Work to complete - From the records that follow, copy every line in which "resolution" appears.

Provided records -

------

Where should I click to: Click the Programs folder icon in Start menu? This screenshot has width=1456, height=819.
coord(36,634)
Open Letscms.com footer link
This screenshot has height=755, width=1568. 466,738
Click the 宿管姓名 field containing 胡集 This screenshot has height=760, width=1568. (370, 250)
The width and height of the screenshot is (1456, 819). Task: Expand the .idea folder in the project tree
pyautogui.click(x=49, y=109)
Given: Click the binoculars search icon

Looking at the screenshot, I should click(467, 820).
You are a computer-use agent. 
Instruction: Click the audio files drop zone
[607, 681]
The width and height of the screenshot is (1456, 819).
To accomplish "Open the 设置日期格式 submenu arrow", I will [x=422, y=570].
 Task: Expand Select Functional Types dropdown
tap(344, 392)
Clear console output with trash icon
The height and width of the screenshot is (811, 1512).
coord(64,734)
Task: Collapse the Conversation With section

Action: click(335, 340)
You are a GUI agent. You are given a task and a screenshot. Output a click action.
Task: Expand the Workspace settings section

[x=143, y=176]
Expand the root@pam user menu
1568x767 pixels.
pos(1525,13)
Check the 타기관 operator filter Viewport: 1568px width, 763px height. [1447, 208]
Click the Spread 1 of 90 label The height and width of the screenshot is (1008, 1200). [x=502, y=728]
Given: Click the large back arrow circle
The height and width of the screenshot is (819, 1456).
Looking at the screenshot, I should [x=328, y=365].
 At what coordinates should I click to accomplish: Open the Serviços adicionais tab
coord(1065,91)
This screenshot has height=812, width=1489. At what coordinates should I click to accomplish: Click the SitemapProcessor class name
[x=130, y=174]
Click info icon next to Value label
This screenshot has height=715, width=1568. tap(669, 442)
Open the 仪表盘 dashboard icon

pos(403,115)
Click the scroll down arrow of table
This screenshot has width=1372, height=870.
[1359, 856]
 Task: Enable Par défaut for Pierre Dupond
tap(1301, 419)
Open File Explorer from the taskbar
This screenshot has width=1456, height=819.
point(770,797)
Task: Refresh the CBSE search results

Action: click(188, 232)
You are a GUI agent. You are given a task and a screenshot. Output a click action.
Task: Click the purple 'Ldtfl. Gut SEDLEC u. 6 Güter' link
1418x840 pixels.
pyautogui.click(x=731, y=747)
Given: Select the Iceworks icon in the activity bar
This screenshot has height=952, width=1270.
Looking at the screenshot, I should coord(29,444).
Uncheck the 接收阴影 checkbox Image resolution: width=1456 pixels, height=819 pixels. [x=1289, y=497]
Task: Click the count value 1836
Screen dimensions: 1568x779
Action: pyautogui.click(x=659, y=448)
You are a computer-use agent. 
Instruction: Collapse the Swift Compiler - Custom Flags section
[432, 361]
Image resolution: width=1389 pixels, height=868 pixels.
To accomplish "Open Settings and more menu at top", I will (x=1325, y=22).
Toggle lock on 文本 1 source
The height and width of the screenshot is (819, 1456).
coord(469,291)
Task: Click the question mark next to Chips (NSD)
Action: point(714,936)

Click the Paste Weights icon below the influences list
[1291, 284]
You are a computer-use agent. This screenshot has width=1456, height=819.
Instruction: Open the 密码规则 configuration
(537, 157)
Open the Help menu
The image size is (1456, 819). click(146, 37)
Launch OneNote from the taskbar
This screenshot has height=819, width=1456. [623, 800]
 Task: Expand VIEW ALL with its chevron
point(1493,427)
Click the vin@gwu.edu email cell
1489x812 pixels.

------

Answer area -
Uncheck the 接收阴影 checkbox Image resolution: width=1456 pixels, height=819 pixels. [x=1289, y=497]
Image resolution: width=1389 pixels, height=868 pixels.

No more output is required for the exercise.